"Nous avons décidé d'ouvrir des discussions avec les pays concernés afin de collecter des informations", a déclaré le Premier ministre Naoto Kan à l'issue d'une réunion avec ses ministres. /
Le gouvernement de centre-gauche a peiné à se décider, en raison de divisions internes sur l'opportunité pour l'archipel de rejoindre le Partenariat transpacifique (TPP).
Les milieux d'affaires japonais font pression sur le pouvoir pour qu'il entre rapidement dans le TPP pour rendre les produits Made in Japan plus compétitifs. Mais les agriculteurs nippons craignent d'être laminés par l'importation de produits alimentaires peu chers venant des pays adhérents au traité.

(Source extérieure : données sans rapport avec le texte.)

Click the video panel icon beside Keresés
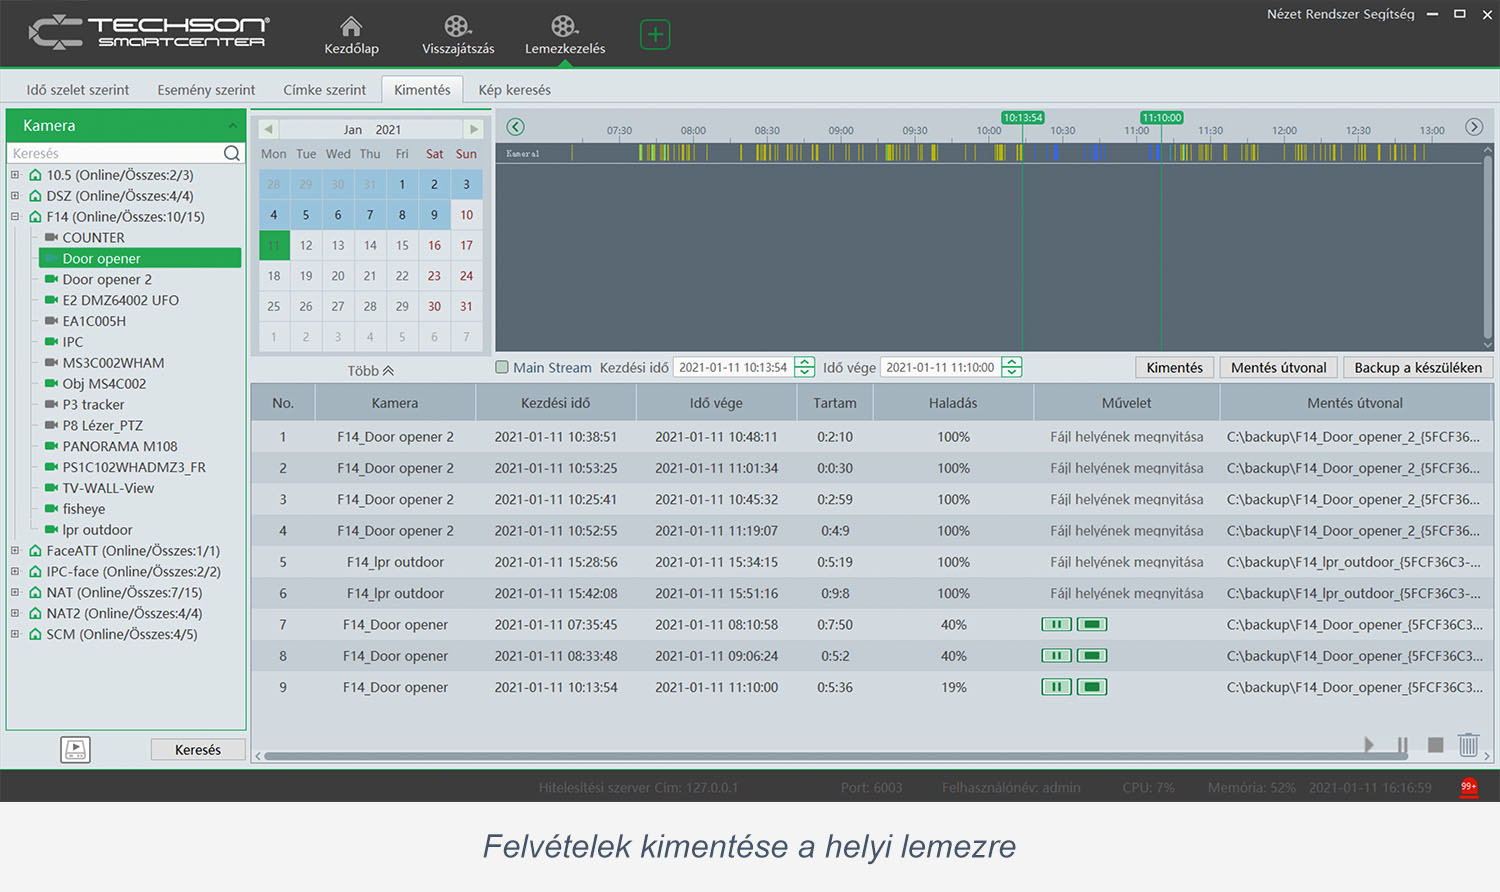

Révélateur de ces désaccords, M. Kan n'a pas dit si le Japon allait adhérer ou non au TPP à l'issue des discussions, bien qu'il ait indiqué que son pays ne pouvait "être laissé derrière d'autres pays qui s'ouvrent et signent des accords de libre-échange".
Le TPP ne compte pour l'instant que quatre nations, Brunei, le Chili, la Nouvelle-Zélande et Singapour, qui ont supprimé l'essentiel de leurs tarifs de douane et autres barrières commerciales pour les échanges les concernant.

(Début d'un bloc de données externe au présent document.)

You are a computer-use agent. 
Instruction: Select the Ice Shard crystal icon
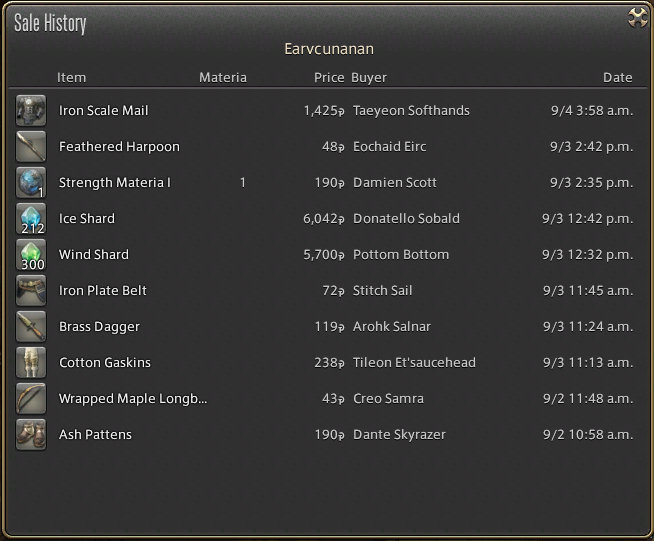(31, 219)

Mais les États-Unis sont entrés en négociation pour le rejoindre, tout comme l'Australie, la Malaisie, le Pérou et le Vietnam.
Le Japon a débattu de ce sujet en urgence, souhaitant arriver à une première conclusion présentable lors du sommet des chefs d'État et de gouvernement des 21 pays de l'Apec, qu'il organise les 13 et 14 novembre à Yokohama (région de Tokyo).